According to a new study by the Federation of Canadian Municipalities, Central Toronto has suffered a net loss of 22 percent of new immigrants moving to the suburbs.
The report shows immigrants to the Greater Toronto Area are increasingly choosing the 905 regions as their destination over Toronto. Even those initially settling in the city are then moving on to the suburbs.
The study, conducted by the Federation of Canadian Municipalities, compared how newcomers who have been in the country for five years or more and living in the suburbs fared against their counterparts in the city.
It found those living outside big cities were less likely to be living off social assistance, less likely to be unemployed, twice as likely to have a university degree and more likely to own homes.

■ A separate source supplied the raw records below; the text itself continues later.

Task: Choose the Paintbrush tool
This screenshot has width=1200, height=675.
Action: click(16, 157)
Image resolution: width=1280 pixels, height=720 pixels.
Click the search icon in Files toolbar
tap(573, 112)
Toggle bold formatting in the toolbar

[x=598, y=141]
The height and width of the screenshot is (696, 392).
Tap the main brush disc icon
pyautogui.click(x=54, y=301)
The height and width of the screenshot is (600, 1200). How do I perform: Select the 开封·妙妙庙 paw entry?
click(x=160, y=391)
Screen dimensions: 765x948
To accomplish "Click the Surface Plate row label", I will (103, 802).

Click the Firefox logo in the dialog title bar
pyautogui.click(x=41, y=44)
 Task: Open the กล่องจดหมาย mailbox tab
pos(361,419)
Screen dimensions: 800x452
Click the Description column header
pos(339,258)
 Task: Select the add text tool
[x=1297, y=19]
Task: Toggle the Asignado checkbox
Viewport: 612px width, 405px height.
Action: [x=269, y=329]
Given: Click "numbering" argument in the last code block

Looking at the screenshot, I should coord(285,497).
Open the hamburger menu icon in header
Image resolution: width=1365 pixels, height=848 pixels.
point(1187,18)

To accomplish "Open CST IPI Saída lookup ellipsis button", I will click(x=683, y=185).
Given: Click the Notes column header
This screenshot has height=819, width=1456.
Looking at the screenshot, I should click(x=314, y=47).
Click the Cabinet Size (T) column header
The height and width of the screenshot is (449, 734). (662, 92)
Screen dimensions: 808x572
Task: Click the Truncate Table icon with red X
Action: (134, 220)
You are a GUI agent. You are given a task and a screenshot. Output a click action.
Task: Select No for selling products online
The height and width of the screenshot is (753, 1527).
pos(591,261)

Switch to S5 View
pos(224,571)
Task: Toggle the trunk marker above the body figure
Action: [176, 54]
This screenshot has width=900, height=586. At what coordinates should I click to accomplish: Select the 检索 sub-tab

So the best and the brightest are moving away, while the strugglers are left to scrounge for whatever assistance they can get in the already overburdened downtown. Complications abound:
The suburbanization trends, partially a result of Ottawa's push to spread immigrants evenly across the country, have led to a lose-lose situation for large and small communities alike: While big cities are finding it harder to meet their labour needs with the exodus of well-educated and highly skilled immigrants, their smaller counterparts struggle to accommodate the influx.
There'll always be migratory trends. The question is, why is this happening, and what does it all mean?